Housatonic Pump-Up into Candlewood Lake

 As a delegate to the Candlewood Lake Authority I’ve been collecting water quality data in Candlewood Lake since June 2020. Twice a week (more or less) I’ve dropped a probe into the middle of the lake off my waterfront and at 1 meter intervals recorded temperature, dissolved O2, specific conductivity (essentially salinity), pH, and chlorophyll and blue green algae concentrations.

I use a "Manta 40" probe, and off-season I access the sampling sites with a small trailered aluminum runabout.

In the fall, as the lake loses heat to the cooler air above it, the cooled water sinks until it meets even cooler water below.  Eventually, the surface temperature approaches the bottom temperature. The temperature of the lake becomes uniform, and the lake begins to “turn over” as cold bottom waters are replaced by even cooler water from the surface.  At this point, the lake is well mixed and very uniform in temperature and composition.  By 11/03, there was virtually no stratification in the water column, and things remained that way through 11/19 as the water continued to cool.

On 11/25, a new and unexpected thermocline (a boundary layer between warm water above and cooler water below) appeared at a depth of about 11m.  The colder water below the thermocline was “saltier” (as indicated by a higher specific conductivity) and enriched with O2, as if a new body of water had been introduced at the bottom of the lake. The "discovery data" appears below, with the thermocline indicated by a blue line.

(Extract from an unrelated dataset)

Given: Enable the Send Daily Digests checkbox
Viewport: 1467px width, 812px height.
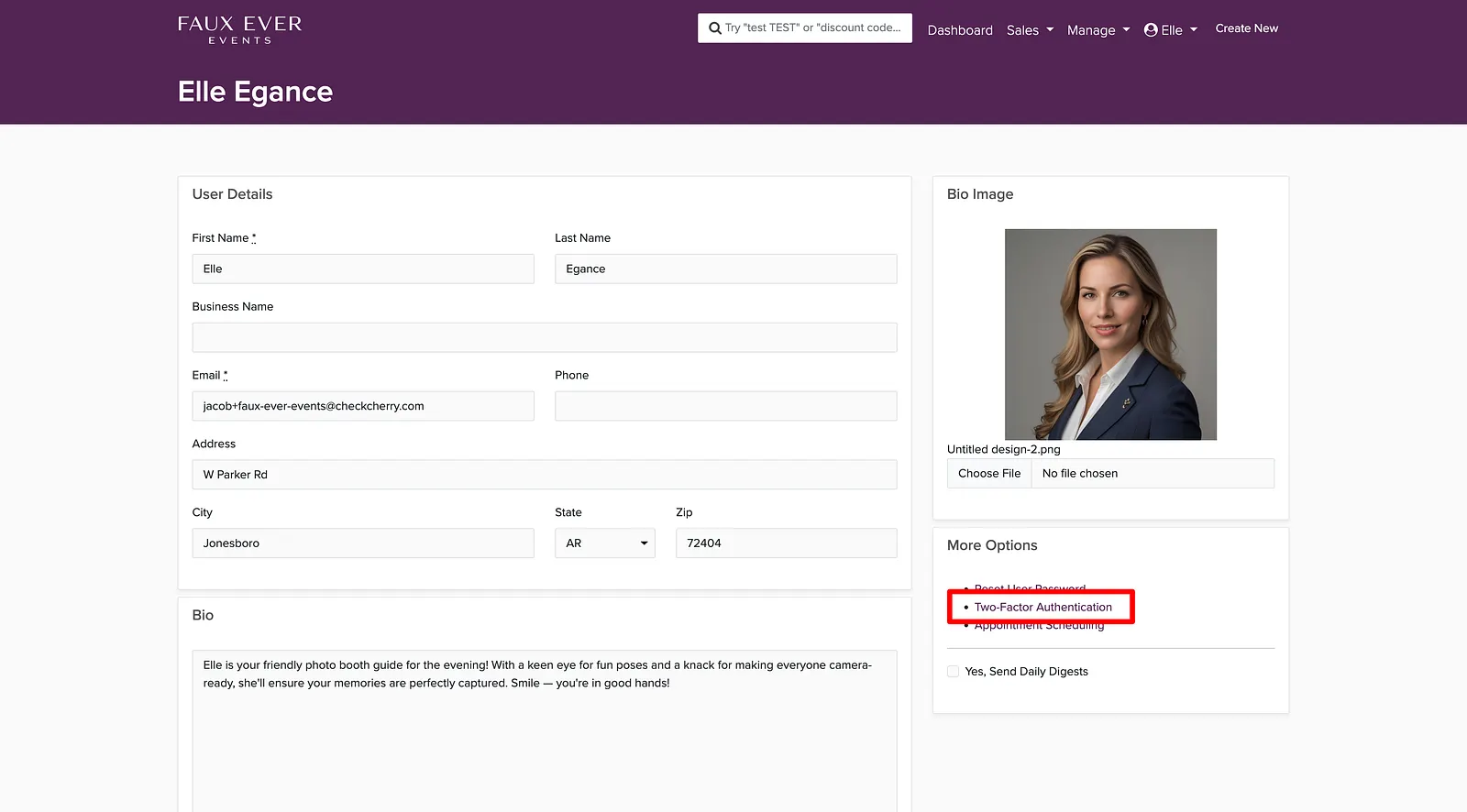Looking at the screenshot, I should tap(953, 672).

I assumed that I had sampled water that the power company that operates the lake had recently pumped up from the Housatonic River. The pumping station is about 2 1/2 miles north of the sample site. I did another sampling the morning of 11/28, and once again saw the thermocline.

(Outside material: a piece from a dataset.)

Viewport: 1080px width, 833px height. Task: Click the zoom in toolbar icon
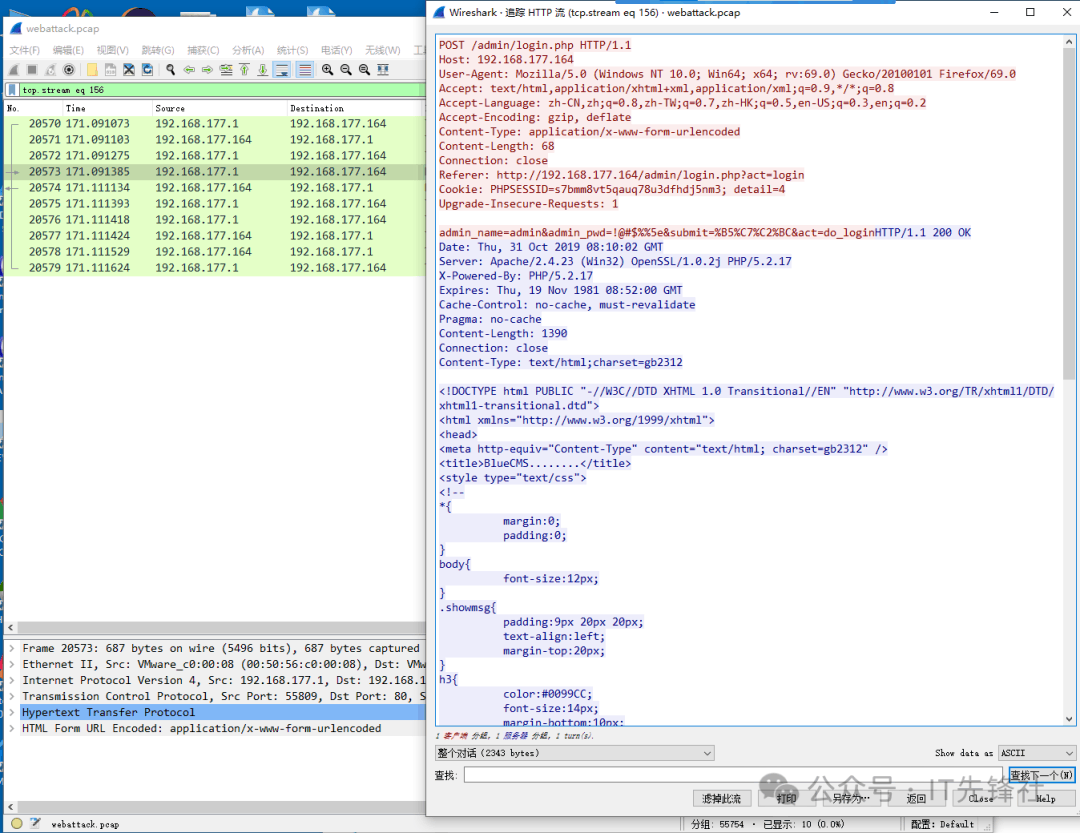327,70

To confirm my assumption,  I (with the encouragement and help of an enthusaistically interested friend) hustled down to a bridge over the Housatonic near the intakes at the power company’s pumping station.  Dodging traffic, we dropped the probe over the side of the bridge and made the following measurements:

It seemed like a close match to water I'd observed at the bottom of the lake earlier that day, so my next thought was to map the pumped water as it moved southward and mixed with the lake water.  I chose four sampling sites as shown on the map to the right, and headed out the next day to sample them.

Pumped in at the northern end of the lake, the colder Housatonic water apparently formed a lens of cooler, saltier water that hugged the bottom of the lake as it spread southward. I drew this profile from the data I collected on 11/29/2020 at the four sites. (Data set is here t.ly/1E9g )

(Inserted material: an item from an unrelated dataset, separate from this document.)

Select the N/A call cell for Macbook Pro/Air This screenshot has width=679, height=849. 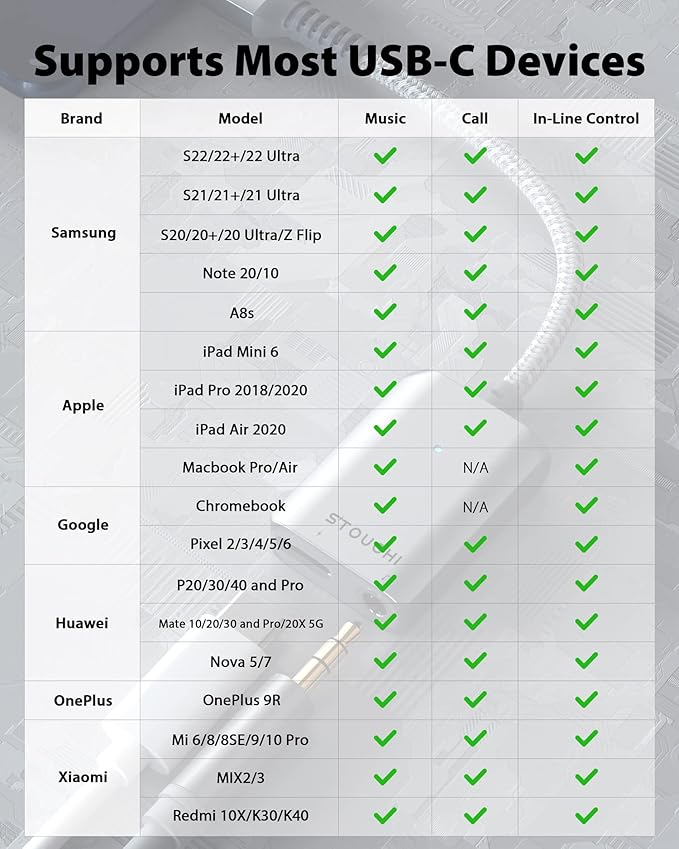[475, 467]
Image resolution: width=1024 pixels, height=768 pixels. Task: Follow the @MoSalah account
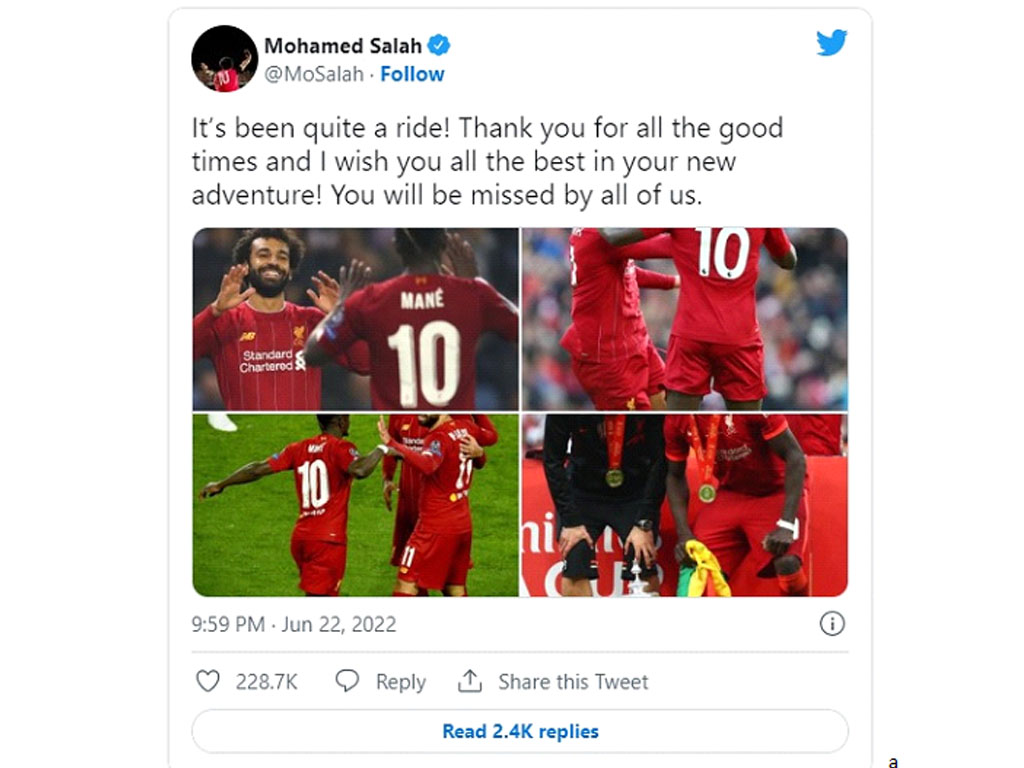pyautogui.click(x=412, y=74)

As the slug of cool water spilled southward it warmed as it gained heat from the water above it. By the time it reached Brookfield, almost 6 miles to the south, it had largely dissipated into the surrounding waters.  By 12/10/2020 there was no trace of it south of The Narrows, though the specific conductivity of the water there was slightly higher than it was prior to the pump up.

 Hurricane Isaiah on Candlewood Lake

August 4 - 5, 2020

This summer I’ve been doing bi-weekly water quality monitoring in the middle of the lake off my dock on Candlewood Lake in SW Connecticut. As Hurricane Isaiah approached, I thought it would be interesting to measure the lake immediately before and after to see how the storm affected the it.  To that end, I sampled at 8 AM Tuesday as the storm approached, and again at 9 AM on Wednesday after the storm had passed, and compiled the results on this chart.

Not surprisingly, the high, sustained winds mixed up the surface waters.  What was surprising to me was the depth to which that mixing occurred. Surface water temps decreased by almost 2° F, while water deeper down warmed slightly indicating a downward transfer of heat.  Notice also that dissolved oxygen (HDO) shows similar mixing - compare the amount of O2 in the water at 6,7, and 8m before and after the storm - it’s pretty clear that the storm mixing reached a depth of at least 7m (23 feet!!).  Since the storm, BTW, O2 levels in the top 6 meters are back at saturation.
The “bg ppb” column is a measure of blue green algae (cyanobacteria) abundance, and it’s interesting to note how they like to hang out in the colder water this time of year - on 8.14 there were even fewer at the surface, and they were again hanging out in the colder water.  “Sp. cond” stands for specific conductivity, which is a proxy for the salinity of the water, and the numbers we’re recording are at the high end of what we’d like to see. It’s of concern because blue green algae tolerate it better than other plants and animals that normally keep them in check. All fresh water has some salinity, but a likely source of increased salinity in Candlewood are ice melting salts and inorganic fertilizers. Anyway, the influx of fresh rainwater apparently made the lake a tiny bit "fresher".